> Dataset
_ _ _ _ _ _ _

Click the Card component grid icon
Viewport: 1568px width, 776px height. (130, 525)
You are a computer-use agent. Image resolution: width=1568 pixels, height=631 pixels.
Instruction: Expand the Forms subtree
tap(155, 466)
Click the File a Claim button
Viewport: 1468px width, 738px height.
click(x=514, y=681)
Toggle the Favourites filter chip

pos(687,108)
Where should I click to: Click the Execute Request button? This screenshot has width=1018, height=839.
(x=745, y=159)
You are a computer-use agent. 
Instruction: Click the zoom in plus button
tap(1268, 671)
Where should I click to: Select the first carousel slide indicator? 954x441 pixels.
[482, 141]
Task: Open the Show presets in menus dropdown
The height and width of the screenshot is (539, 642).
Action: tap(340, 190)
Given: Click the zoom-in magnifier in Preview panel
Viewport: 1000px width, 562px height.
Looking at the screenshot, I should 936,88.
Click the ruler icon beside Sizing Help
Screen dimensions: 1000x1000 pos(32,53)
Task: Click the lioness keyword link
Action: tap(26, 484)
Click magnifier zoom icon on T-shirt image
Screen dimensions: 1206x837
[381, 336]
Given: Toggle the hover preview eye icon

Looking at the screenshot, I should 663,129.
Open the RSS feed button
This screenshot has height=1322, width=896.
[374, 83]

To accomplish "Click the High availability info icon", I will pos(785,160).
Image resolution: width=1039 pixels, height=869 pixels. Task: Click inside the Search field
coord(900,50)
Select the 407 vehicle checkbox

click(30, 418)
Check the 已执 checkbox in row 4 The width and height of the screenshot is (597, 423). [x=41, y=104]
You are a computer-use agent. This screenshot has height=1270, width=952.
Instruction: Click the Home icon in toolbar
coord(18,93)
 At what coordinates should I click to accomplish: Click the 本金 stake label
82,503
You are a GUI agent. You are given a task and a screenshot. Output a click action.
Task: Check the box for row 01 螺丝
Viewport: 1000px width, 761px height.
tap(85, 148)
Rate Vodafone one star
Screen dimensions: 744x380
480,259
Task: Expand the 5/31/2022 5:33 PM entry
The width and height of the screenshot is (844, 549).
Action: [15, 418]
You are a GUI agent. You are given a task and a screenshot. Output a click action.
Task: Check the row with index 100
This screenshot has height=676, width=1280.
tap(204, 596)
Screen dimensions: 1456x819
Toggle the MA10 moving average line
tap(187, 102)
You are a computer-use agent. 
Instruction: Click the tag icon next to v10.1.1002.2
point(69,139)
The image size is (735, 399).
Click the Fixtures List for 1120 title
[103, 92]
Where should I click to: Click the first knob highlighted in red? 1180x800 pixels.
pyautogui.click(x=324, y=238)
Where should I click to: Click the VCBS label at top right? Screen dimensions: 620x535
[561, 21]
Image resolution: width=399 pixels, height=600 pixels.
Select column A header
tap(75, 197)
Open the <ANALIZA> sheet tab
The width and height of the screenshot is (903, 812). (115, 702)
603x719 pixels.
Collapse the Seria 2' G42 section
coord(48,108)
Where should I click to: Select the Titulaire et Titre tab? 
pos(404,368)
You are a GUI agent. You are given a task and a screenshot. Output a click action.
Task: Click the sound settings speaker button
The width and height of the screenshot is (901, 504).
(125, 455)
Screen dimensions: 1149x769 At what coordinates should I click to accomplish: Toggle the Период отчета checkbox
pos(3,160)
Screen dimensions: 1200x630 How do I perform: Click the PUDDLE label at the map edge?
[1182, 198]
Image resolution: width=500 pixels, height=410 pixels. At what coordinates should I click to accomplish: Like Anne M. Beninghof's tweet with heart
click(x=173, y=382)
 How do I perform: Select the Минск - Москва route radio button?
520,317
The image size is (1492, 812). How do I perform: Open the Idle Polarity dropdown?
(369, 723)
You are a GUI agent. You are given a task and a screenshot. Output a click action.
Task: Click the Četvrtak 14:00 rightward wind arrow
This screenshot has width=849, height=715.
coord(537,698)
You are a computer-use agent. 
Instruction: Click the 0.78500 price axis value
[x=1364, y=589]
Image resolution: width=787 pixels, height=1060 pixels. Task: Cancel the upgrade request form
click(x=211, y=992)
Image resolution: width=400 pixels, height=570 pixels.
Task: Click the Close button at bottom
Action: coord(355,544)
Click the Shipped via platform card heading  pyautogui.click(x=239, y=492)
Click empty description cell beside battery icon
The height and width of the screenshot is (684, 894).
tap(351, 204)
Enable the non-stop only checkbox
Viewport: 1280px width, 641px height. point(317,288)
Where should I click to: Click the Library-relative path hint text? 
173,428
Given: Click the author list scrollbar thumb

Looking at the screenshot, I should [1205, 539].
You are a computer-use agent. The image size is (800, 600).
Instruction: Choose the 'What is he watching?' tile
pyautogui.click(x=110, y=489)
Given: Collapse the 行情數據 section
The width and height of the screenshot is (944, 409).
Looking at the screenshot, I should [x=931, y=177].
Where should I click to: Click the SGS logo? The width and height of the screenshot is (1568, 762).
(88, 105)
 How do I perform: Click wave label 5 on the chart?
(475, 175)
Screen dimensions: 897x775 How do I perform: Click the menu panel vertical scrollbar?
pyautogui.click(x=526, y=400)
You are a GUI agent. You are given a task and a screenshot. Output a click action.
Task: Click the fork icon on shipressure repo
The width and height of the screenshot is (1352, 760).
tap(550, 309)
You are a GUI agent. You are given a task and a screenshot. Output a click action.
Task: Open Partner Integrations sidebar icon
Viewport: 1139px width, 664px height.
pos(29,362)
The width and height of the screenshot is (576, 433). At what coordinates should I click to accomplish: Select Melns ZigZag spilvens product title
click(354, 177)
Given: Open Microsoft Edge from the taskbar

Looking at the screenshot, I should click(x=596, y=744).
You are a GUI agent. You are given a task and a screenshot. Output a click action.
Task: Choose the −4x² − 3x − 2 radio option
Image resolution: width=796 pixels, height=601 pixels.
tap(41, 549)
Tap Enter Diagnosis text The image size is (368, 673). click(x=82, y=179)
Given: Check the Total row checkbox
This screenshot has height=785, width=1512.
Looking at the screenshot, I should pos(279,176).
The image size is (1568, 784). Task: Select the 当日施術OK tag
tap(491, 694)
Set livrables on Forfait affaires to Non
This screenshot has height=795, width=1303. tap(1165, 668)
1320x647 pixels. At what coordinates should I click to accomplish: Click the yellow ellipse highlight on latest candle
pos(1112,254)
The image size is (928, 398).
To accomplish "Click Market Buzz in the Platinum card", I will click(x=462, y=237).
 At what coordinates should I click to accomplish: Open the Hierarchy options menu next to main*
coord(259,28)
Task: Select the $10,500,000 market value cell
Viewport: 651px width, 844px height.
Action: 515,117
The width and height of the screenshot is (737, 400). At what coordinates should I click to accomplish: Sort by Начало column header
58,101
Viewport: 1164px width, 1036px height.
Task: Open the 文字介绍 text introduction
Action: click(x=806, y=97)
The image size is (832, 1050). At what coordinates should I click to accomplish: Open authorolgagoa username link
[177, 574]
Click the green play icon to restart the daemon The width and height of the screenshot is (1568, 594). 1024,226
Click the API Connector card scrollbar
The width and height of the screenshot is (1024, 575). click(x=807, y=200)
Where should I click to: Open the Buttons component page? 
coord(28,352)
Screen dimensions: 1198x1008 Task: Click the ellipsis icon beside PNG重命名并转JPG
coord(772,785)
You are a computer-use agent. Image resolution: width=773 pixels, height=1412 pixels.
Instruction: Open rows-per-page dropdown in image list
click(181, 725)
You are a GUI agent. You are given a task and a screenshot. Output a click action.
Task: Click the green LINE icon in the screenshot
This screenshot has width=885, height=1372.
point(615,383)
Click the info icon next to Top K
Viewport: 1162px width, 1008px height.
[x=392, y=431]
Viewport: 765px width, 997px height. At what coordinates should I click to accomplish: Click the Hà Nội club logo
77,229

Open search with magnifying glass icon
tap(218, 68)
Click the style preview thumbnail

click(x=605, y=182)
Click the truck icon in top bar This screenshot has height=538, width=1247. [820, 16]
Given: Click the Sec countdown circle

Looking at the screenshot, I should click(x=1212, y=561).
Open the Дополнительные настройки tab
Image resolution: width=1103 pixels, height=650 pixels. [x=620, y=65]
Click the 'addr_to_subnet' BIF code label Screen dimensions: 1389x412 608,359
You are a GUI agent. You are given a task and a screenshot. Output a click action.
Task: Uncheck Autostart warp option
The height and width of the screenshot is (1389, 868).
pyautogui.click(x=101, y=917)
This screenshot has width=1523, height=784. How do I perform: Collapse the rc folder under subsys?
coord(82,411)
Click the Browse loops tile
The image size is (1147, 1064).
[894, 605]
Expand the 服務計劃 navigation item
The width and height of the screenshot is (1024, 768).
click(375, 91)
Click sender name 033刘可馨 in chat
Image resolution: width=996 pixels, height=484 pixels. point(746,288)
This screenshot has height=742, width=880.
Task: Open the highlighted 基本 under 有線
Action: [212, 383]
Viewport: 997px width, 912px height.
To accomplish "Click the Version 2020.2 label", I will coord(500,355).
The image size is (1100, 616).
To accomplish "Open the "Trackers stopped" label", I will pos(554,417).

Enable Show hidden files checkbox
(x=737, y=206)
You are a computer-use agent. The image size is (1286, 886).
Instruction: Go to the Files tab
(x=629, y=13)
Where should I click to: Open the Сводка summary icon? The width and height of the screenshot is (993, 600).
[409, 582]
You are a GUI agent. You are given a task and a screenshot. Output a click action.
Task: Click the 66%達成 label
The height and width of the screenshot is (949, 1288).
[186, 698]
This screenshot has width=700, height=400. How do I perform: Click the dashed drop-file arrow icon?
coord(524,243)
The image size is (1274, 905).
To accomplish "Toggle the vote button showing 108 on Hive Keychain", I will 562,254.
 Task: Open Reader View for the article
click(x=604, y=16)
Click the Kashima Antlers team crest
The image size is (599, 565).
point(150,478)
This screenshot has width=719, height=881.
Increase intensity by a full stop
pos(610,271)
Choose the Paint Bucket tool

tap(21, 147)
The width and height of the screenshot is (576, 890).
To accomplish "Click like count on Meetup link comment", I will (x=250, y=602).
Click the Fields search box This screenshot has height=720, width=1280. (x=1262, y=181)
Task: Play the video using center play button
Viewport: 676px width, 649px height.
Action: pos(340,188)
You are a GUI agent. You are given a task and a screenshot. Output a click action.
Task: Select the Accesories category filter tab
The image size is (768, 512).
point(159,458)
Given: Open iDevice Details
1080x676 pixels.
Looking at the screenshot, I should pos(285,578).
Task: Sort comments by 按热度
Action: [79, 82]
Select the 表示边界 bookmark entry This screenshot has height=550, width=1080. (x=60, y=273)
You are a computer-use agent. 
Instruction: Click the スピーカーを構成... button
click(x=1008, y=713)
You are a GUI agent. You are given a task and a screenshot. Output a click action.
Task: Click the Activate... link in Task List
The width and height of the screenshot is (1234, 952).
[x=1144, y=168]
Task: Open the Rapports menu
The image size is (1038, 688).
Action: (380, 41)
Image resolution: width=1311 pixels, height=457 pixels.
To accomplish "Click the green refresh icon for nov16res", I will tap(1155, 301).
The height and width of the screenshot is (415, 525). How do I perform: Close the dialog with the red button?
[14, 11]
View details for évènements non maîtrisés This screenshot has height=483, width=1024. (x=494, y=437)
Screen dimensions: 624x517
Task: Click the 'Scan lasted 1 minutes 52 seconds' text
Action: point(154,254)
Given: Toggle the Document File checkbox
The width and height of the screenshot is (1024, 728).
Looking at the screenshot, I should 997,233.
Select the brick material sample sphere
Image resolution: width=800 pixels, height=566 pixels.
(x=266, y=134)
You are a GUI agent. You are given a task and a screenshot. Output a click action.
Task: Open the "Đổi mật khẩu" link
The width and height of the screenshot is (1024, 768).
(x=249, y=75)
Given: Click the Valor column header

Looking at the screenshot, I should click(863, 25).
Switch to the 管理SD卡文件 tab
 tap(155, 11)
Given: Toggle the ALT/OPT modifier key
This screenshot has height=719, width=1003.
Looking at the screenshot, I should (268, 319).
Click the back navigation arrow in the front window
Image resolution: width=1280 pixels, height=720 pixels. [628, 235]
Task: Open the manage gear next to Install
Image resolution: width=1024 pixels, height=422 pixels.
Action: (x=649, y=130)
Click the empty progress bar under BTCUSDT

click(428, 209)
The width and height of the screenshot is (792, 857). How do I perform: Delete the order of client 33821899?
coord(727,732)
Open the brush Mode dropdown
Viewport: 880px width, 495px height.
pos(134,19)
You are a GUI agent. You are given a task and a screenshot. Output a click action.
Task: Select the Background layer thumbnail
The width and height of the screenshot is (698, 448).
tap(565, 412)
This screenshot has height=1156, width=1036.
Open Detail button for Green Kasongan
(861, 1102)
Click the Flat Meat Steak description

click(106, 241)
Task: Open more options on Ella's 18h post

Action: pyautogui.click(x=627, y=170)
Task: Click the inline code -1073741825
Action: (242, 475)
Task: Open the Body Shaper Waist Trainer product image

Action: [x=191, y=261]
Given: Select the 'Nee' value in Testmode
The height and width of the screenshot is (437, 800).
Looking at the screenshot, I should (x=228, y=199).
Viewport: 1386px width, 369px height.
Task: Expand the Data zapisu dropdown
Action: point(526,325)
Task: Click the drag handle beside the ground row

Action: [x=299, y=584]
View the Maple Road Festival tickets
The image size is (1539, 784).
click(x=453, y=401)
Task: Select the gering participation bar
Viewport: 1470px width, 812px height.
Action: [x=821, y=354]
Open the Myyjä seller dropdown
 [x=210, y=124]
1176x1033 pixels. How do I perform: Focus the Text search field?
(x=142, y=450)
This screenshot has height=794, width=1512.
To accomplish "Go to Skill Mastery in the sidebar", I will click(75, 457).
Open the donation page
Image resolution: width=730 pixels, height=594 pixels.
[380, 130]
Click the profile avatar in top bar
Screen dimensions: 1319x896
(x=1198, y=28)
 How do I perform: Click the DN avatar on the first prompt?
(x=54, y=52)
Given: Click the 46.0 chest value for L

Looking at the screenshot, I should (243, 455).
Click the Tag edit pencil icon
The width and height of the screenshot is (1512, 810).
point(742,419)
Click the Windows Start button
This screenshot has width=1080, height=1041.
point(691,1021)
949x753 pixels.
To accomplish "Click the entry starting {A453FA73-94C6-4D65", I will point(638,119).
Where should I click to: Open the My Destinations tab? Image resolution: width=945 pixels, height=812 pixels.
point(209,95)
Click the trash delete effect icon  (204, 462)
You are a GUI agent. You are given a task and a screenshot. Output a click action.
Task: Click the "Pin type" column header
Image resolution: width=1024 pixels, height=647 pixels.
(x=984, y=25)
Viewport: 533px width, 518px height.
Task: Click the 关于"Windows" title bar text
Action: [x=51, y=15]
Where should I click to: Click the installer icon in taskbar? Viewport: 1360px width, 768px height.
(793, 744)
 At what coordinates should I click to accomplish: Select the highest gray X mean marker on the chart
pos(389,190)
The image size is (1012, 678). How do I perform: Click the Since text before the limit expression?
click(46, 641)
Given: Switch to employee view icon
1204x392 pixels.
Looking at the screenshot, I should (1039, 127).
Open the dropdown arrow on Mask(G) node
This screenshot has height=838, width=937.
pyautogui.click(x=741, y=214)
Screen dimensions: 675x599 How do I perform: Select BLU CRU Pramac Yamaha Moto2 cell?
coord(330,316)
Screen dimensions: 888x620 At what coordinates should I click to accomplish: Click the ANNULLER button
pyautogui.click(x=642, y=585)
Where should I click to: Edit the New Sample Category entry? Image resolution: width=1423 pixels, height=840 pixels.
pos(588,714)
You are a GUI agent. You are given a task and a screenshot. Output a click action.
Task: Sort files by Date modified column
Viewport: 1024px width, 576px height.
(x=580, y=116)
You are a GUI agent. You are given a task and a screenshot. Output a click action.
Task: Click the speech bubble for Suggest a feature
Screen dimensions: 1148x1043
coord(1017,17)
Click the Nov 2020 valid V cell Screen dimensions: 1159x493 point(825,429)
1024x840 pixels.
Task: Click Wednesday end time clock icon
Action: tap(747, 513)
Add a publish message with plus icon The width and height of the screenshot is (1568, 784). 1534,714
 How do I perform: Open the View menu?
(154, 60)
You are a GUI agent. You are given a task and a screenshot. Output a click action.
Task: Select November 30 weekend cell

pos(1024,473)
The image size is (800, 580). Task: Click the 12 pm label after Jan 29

_ _ _ _ _ _ _

> Task prompt
Emit an exact copy of the lines spanning the start of the records to the line containing "Task: Expand the 5/31/2022 5:33 PM entry", inclusive, and no other output.

> Exercise output
Click the Card component grid icon
Viewport: 1568px width, 776px height. (130, 525)
You are a computer-use agent. Image resolution: width=1568 pixels, height=631 pixels.
Instruction: Expand the Forms subtree
tap(155, 466)
Click the File a Claim button
Viewport: 1468px width, 738px height.
click(x=514, y=681)
Toggle the Favourites filter chip

pos(687,108)
Where should I click to: Click the Execute Request button? This screenshot has width=1018, height=839.
(x=745, y=159)
You are a computer-use agent. 
Instruction: Click the zoom in plus button
tap(1268, 671)
Where should I click to: Select the first carousel slide indicator? 954x441 pixels.
[482, 141]
Task: Open the Show presets in menus dropdown
The height and width of the screenshot is (539, 642).
Action: tap(340, 190)
Given: Click the zoom-in magnifier in Preview panel
Viewport: 1000px width, 562px height.
Looking at the screenshot, I should 936,88.
Click the ruler icon beside Sizing Help
Screen dimensions: 1000x1000 pos(32,53)
Task: Click the lioness keyword link
Action: tap(26, 484)
Click magnifier zoom icon on T-shirt image
Screen dimensions: 1206x837
[381, 336]
Given: Toggle the hover preview eye icon

Looking at the screenshot, I should 663,129.
Open the RSS feed button
This screenshot has height=1322, width=896.
[374, 83]

To accomplish "Click the High availability info icon", I will pos(785,160).
Image resolution: width=1039 pixels, height=869 pixels. Task: Click inside the Search field
coord(900,50)
Select the 407 vehicle checkbox

click(30, 418)
Check the 已执 checkbox in row 4 The width and height of the screenshot is (597, 423). [x=41, y=104]
You are a computer-use agent. This screenshot has height=1270, width=952.
Instruction: Click the Home icon in toolbar
coord(18,93)
 At what coordinates should I click to accomplish: Click the 本金 stake label
82,503
You are a GUI agent. You are given a task and a screenshot. Output a click action.
Task: Check the box for row 01 螺丝
Viewport: 1000px width, 761px height.
tap(85, 148)
Rate Vodafone one star
Screen dimensions: 744x380
480,259
Task: Expand the 5/31/2022 5:33 PM entry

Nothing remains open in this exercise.